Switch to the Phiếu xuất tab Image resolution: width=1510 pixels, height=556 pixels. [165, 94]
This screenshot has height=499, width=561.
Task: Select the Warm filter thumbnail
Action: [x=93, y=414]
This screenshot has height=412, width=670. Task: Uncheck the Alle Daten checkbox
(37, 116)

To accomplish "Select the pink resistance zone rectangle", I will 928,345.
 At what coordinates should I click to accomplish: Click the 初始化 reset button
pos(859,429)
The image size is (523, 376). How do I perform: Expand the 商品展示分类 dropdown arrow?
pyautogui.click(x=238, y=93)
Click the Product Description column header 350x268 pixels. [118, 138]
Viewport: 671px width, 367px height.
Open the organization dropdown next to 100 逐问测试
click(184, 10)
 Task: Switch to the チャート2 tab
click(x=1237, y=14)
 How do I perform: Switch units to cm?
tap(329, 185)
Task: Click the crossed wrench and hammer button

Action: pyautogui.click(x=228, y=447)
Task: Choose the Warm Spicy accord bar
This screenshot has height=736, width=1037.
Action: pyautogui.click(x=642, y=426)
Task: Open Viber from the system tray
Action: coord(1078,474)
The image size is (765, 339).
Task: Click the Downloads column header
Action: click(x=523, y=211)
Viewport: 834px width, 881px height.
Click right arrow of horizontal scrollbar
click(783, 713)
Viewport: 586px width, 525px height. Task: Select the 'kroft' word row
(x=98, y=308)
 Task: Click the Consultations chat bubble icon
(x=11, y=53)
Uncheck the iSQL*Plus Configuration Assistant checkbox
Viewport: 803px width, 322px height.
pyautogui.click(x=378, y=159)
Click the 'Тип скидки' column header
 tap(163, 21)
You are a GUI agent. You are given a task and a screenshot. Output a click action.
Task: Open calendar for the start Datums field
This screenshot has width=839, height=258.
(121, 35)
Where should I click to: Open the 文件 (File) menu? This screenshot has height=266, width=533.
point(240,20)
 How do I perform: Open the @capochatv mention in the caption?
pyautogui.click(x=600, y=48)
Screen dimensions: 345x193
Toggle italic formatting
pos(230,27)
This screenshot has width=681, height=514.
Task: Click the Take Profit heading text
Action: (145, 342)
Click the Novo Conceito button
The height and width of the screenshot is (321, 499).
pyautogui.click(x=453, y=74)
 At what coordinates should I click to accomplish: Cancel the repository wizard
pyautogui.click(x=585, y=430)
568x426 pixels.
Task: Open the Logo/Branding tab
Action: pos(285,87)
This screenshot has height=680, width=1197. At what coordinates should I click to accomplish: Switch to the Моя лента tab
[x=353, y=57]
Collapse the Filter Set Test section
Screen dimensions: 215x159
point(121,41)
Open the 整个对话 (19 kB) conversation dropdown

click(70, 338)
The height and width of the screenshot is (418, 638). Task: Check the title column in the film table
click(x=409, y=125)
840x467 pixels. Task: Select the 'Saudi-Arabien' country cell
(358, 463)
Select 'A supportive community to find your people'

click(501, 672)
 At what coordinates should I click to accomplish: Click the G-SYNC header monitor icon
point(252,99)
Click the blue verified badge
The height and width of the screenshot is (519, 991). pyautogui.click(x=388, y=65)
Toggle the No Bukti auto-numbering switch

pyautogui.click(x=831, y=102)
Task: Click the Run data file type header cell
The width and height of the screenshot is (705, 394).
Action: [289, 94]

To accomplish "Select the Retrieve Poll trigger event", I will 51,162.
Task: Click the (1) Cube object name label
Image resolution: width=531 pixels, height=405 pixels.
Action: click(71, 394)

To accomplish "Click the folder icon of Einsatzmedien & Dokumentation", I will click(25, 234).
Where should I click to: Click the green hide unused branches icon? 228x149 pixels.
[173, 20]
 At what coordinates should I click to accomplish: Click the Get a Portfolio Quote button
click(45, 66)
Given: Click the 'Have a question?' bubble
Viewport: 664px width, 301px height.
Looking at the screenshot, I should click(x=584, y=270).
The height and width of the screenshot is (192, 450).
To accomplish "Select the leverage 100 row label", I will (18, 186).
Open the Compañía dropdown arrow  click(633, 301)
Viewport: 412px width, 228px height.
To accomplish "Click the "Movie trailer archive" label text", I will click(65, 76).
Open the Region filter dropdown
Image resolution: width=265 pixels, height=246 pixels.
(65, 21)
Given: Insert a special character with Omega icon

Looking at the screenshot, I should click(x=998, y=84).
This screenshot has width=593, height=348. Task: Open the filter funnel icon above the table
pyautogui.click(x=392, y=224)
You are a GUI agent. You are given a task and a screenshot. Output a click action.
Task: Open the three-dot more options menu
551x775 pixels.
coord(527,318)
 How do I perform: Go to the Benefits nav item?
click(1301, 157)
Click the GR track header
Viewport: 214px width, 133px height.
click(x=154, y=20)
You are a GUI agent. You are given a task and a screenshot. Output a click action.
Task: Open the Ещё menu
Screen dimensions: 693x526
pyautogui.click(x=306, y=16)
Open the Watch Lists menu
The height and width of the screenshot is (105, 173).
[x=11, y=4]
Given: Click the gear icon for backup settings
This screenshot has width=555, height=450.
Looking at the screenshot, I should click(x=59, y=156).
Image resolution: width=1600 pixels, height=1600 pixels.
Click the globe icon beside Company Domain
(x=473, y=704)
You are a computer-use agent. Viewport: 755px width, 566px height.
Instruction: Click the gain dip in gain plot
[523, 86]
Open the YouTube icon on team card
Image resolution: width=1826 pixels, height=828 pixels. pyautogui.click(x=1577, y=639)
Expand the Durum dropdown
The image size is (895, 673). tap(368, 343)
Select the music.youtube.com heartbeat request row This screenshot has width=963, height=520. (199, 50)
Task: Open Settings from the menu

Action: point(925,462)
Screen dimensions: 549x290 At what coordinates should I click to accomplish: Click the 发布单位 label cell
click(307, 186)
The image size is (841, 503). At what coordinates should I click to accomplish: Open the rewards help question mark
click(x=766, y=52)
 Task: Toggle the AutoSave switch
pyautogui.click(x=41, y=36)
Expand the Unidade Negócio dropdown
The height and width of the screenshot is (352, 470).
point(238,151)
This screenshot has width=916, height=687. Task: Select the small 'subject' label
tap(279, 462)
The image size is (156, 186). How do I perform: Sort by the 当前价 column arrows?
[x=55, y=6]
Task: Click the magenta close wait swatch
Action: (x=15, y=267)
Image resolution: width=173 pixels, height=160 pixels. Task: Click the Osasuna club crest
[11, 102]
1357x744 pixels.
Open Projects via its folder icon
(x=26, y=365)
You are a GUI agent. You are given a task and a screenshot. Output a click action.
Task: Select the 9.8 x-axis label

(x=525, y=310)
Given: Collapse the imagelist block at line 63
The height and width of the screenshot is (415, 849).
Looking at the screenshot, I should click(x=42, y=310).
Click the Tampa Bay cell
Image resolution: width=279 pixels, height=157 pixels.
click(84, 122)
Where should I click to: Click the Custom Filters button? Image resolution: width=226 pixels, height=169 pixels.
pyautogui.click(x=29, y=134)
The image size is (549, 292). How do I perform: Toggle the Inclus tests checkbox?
● ● ● ● ●
# YOUR ASSIGNMENT:
Report all lines of the material that contain the word "will".

# ANSWER BOX:
To accomplish "Select the pink resistance zone rectangle", I will 928,345.
To accomplish "Select the Retrieve Poll trigger event", I will 51,162.
To accomplish "Click the folder icon of Einsatzmedien & Dokumentation", I will click(25, 234).
To accomplish "Select the leverage 100 row label", I will (18, 186).
To accomplish "Click the "Movie trailer archive" label text", I will click(65, 76).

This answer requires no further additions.